▶ **Fragmento**

La AEPD subraya que esta comunicación de datos no puede ampararse en la base jurídica del artículo 6.1.b) RGPD (ejecución del contrato laboral), ya que el uso del teléfono personal del trabajador no es «necesario» ni proporcionado para la prestación del servicio, existiendo alternativas menos intrusivas, como la provisión de terminales corporativos.
Criterio reiterado: el móvil personal no puede imponerse para fines laborales
En sus fundamentos, la AEPD recuerda que ya había declarado en resoluciones anteriores que es ilegal utilizar el móvil personal como doble factor de autenticación con fines laborales y, en términos generales, que su uso no es posible cuando se impone por la empresa.
Además, incorpora el criterio de la SAN n.º 14/2024, de 5 de febrero de 2024, ECLI:ES:AN:2024:847, que declara contraria al art. 19.7 del III Convenio Colectivo Estatal del Sector de Contact Center la cláusula que obliga a proporcionar el teléfono móvil personal para recibir SMS de autenticación, recordando que es la empresa quien debe facilitar los dispositivos necesarios cuando requiera un sistema de doble factor.

▶ **Tarea solicitada**
Cite íntegramente el fragmento sobre el uso del móvil personal del trabajador con fines laborales. Los registros no guardan relación con el fragmento.

Entradas guardadas:

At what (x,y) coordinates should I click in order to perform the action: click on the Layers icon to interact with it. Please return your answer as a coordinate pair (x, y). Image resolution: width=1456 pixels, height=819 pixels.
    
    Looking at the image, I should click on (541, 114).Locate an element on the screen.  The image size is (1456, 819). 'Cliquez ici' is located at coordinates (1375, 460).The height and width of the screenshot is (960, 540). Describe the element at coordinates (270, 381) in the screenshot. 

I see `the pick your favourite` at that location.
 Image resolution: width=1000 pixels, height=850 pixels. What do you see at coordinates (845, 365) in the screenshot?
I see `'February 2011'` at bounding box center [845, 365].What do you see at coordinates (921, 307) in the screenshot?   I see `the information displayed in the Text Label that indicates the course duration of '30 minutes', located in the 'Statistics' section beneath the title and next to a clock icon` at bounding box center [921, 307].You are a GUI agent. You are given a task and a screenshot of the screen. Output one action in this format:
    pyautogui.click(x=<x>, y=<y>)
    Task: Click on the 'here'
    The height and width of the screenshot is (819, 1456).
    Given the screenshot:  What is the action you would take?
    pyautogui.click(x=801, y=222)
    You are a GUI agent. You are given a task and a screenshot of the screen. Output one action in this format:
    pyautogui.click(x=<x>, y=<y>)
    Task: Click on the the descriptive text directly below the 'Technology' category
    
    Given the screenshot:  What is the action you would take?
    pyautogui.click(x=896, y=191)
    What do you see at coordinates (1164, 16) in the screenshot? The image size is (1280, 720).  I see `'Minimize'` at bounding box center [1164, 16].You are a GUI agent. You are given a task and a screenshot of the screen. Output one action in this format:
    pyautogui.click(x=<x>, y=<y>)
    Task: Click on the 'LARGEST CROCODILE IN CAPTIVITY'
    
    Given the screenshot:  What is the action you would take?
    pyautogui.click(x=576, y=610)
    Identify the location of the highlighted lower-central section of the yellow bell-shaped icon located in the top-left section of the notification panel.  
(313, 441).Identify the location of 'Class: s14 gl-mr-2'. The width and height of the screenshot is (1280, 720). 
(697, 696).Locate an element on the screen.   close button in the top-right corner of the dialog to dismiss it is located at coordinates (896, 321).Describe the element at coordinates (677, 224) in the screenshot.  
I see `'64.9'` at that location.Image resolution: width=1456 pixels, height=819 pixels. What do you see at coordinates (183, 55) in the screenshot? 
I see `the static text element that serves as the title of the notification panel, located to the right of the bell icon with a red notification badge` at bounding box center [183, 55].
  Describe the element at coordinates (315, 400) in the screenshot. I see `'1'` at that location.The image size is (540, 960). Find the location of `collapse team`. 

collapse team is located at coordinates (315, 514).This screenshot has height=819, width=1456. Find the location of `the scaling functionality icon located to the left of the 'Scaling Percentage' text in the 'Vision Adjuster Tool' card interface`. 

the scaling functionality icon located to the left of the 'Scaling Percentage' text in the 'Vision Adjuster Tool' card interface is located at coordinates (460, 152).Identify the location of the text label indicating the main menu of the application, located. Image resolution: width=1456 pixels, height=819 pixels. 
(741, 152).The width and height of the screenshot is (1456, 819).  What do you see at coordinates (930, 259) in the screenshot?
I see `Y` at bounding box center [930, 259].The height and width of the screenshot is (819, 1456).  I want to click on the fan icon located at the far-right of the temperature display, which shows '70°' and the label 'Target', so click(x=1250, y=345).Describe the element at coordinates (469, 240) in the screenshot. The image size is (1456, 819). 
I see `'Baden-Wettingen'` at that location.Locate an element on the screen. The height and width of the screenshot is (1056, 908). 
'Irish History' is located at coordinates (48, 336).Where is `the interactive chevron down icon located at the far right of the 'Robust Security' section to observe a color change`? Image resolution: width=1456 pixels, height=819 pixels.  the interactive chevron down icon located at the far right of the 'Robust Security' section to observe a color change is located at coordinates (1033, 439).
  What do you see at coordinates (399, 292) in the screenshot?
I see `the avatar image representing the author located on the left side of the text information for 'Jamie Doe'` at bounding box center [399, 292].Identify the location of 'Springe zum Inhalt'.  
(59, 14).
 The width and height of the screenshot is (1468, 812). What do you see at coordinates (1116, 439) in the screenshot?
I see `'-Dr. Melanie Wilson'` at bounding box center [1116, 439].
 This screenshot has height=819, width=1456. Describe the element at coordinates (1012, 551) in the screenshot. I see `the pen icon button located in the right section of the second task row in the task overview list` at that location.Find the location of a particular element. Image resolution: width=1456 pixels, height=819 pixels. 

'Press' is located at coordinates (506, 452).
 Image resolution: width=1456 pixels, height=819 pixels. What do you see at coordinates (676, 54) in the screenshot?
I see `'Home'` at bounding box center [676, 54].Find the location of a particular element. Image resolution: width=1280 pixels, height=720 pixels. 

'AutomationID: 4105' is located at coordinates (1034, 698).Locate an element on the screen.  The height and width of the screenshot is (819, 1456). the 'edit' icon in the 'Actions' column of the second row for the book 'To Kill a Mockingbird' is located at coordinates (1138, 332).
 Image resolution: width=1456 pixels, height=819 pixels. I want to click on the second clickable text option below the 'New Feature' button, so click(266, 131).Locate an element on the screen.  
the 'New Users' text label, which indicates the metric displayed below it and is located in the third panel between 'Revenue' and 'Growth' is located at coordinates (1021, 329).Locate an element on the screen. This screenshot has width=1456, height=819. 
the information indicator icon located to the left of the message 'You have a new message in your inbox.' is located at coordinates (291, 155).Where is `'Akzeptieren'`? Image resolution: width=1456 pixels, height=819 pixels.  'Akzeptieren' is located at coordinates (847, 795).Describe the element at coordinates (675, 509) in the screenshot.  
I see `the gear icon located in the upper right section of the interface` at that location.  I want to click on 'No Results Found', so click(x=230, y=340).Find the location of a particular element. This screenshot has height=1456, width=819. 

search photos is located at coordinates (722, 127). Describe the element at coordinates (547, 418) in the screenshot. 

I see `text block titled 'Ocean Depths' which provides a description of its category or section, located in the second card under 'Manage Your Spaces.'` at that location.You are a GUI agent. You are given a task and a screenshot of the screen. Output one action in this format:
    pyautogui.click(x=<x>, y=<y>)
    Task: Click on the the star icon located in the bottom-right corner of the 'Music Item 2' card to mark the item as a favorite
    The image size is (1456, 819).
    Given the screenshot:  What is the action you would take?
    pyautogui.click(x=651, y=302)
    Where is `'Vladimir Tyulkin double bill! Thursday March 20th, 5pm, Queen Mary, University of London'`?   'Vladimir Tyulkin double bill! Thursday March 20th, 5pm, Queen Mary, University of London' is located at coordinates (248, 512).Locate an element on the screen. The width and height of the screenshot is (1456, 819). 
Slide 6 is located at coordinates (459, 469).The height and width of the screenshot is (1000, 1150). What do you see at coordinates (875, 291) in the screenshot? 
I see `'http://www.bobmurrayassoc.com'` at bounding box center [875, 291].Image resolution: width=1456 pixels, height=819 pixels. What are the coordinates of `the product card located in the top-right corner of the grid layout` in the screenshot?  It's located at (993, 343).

▶ **Respuesta**
La AEPD subraya que esta comunicación de datos no puede ampararse en la base jurídica del artículo 6.1.b) RGPD (ejecución del contrato laboral), ya que el uso del teléfono personal del trabajador no es «necesario» ni proporcionado para la prestación del servicio, existiendo alternativas menos intrusivas, como la provisión de terminales corporativos.
Criterio reiterado: el móvil personal no puede imponerse para fines laborales
En sus fundamentos, la AEPD recuerda que ya había declarado en resoluciones anteriores que es ilegal utilizar el móvil personal como doble factor de autenticación con fines laborales y, en términos generales, que su uso no es posible cuando se impone por la empresa.
Además, incorpora el criterio de la SAN n.º 14/2024, de 5 de febrero de 2024, ECLI:ES:AN:2024:847, que declara contraria al art. 19.7 del III Convenio Colectivo Estatal del Sector de Contact Center la cláusula que obliga a proporcionar el teléfono móvil personal para recibir SMS de autenticación, recordando que es la empresa quien debe facilitar los dispositivos necesarios cuando requiera un sistema de doble factor.